The HIPAA Omnibus final rule introduced and solidified a new penalty structure, as well as new definitions relating to HIPAA violations. The definitions for three terms in particular are rather pivotal under the new, tougher penalty structure.

  • Reasonable Cause: An act or omission in which a covered entity or business associate knew, or by exercising reasonable diligence would have known, that the act or omission violated an administrative simplification provision, but in which the covered entity or business associate did not act with willful neglect.
  • Reasonable Diligence: Business care and prudence expected from a person seeking to satisfy a legal requirement under similar circumstances.
  • Willful Neglect: Conscious, intentional failure or reckless indifference to the obligation to comply with the administrative simplification provision violated.

What’s more: Willful neglect violations must be investigated and penalties are mandatory, Sheldon-Dean points out. And the HITECH provisions allow continued corrective actions, even if there’s no penalty. Plus, now your state Attorney General can bring HIPAA actions.

How Wrongful Disclosures Apply to Individuals Too

Under HITECH §13409 (Wrongful Disclosures), such violations can apply to individuals and are now being used in criminal cases, Sheldon-Dean says. Further, civil lawsuits involving HIPAA violations are becoming increasingly common — and with escalating verdict awards.

Case in point: A July 26, 2013 jury verdict from the Indiana Superior Court awarded a Walgreens pharmacy customer $1.44 million after her pharmacist leaked her PHI to other individuals who allegedly used that customer’s PHI to intimidate and harass her. The customer filed a lawsuit against not only Walgreens, but also the pharmacist as an individual.

This case illustrates the newest legal evolution in HIPAA violations — although not the first case in which HIPAA has been involved in a private cause of action, it is “the first case resulting in a substantial jury verdict against a provider using HIPAA as the basis for the standard of care,” according to a recent legal analysis in an article by Theodore J. Kobus III and Lynn Sessions of Cleveland, Ohio-based law firm Baker Hostetler.

“Whether and to what extent HIPAA can be used to establish the standard of care in a professional liability, negligence or other breach of professional duty case will be dependent on state tort law,” the attorneys wrote. “Healthcare providers must be aware that, depending on the law of the state in which they are licensed, their potential liability for HIPAA violations could extend beyond civil monetary penalties.”

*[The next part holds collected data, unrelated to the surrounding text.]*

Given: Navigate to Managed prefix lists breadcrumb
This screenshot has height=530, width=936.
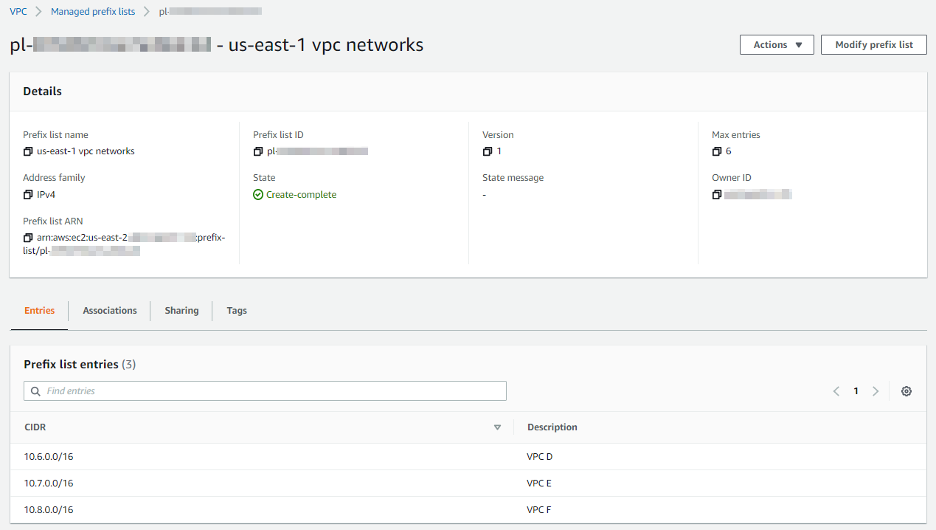Looking at the screenshot, I should (93, 11).
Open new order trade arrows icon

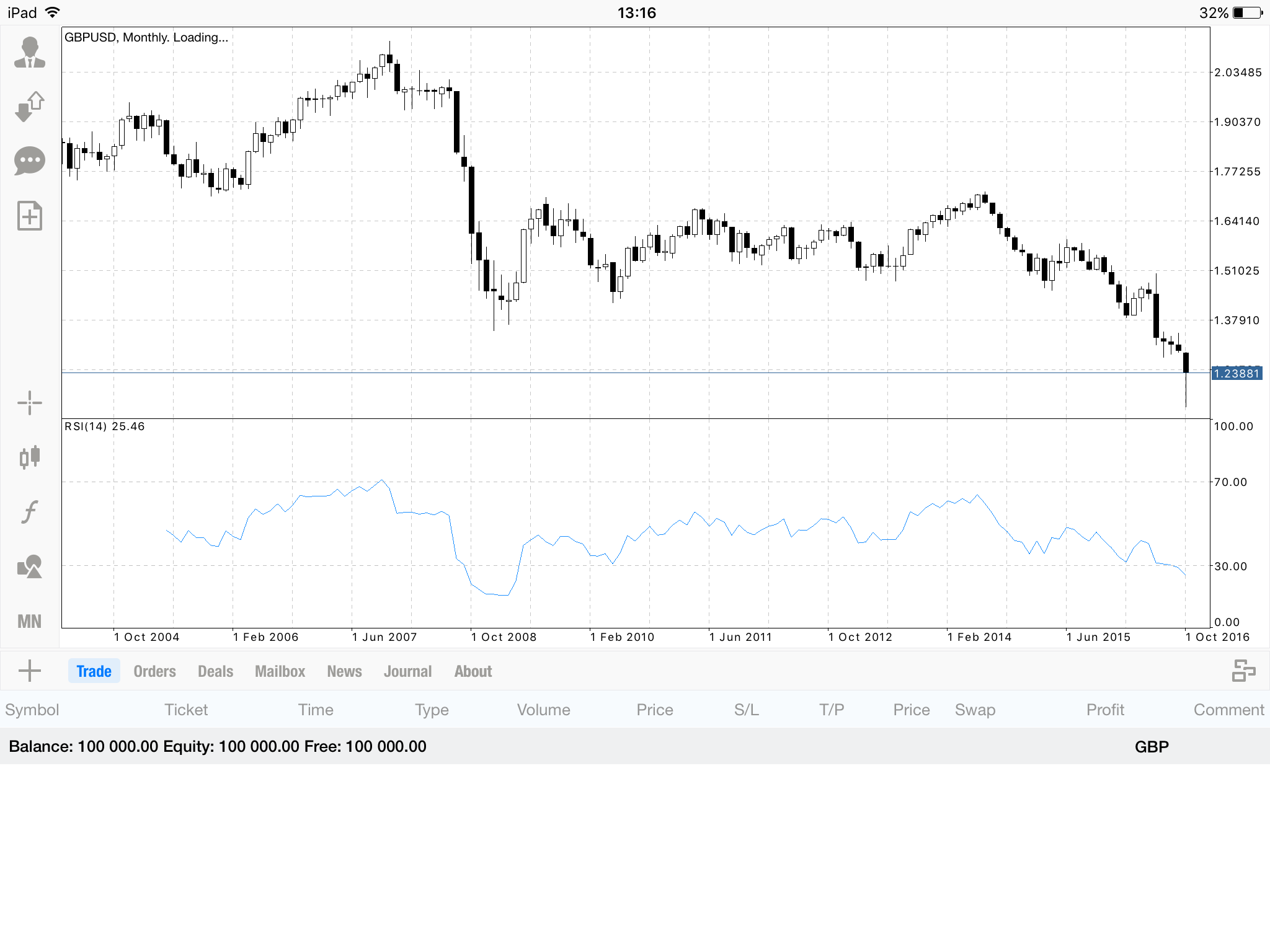pos(30,107)
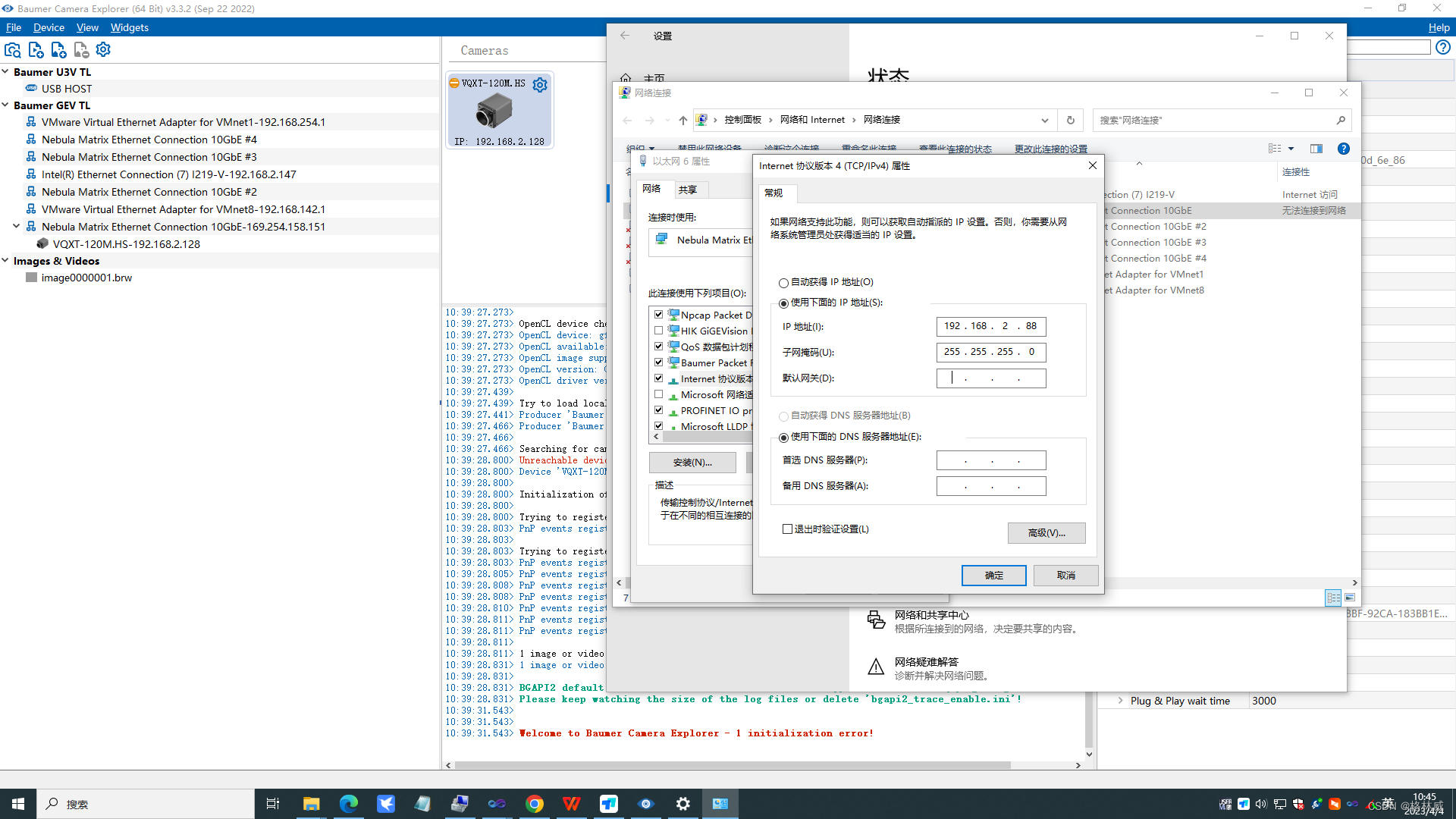
Task: Click the Baumer Camera Explorer settings icon
Action: pyautogui.click(x=104, y=49)
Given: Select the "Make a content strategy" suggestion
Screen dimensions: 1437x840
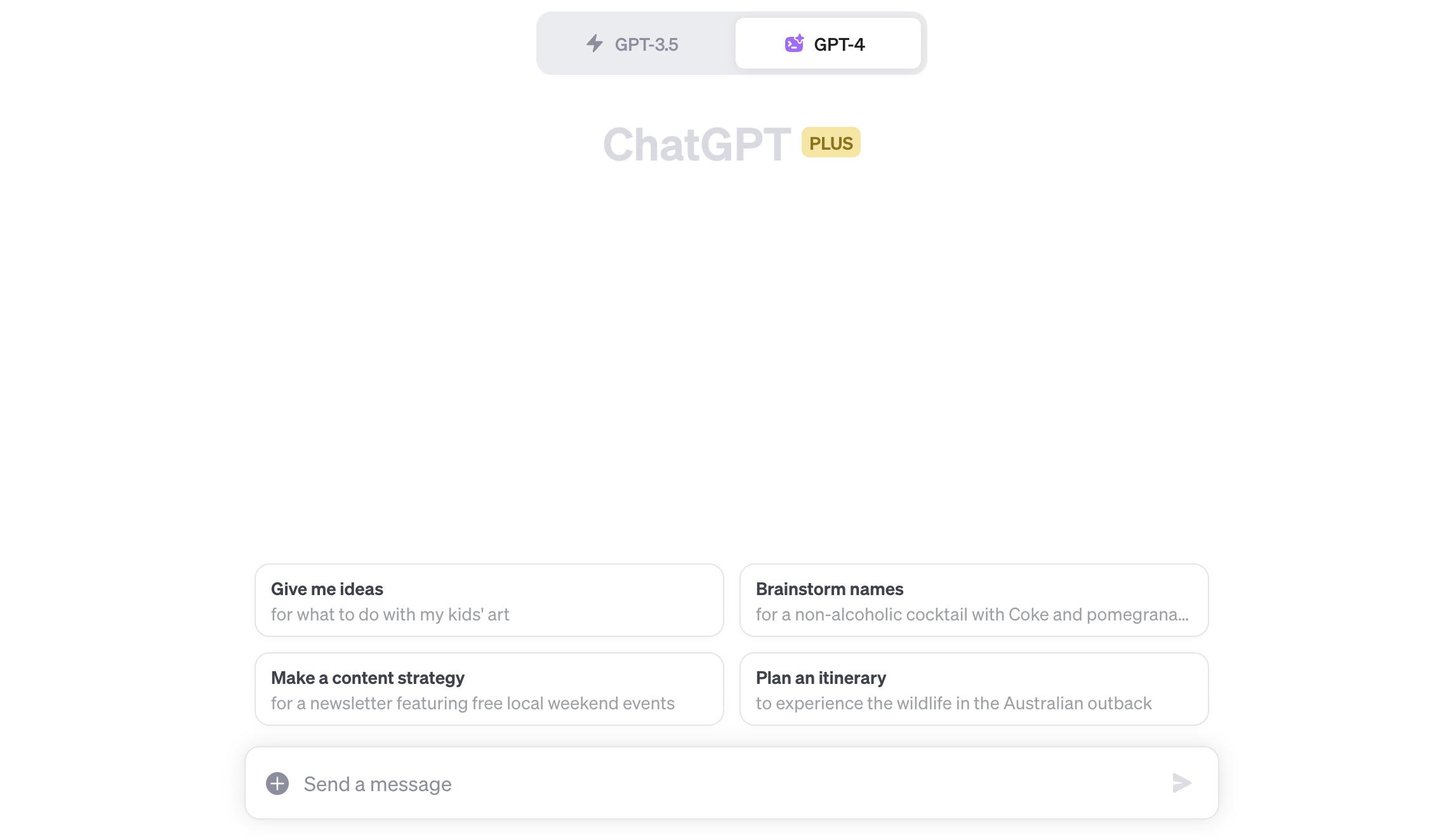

Understand the New Tiered Penalty Structure

Also, you’re now facing higher penalties for HIPAA violations, effective for incidents after Feb. 17, 2009. The new maximum penalty is $1.5 million for all violations of a similar type in one calendar year. Sheldon-Dean breaks down the new penalty tiers:

  • Tier 1: Did not know and, with reasonable diligence, would not have known — $100 to $50,000 per violation.
  • Tier 2: Violation due to reasonable cause and not willful neglect — $1,000 to $50,000 per violation.
  • Tier 3: Violation due to willful neglect and corrected within 30 days of when known or should have been known with reasonable diligence — $10,000 to $50,000 per violation.
  • Tier 4: Violation due to willful neglect and not corrected within 30 days of when known or should have been known with reasonable diligence — $50,000 per violation.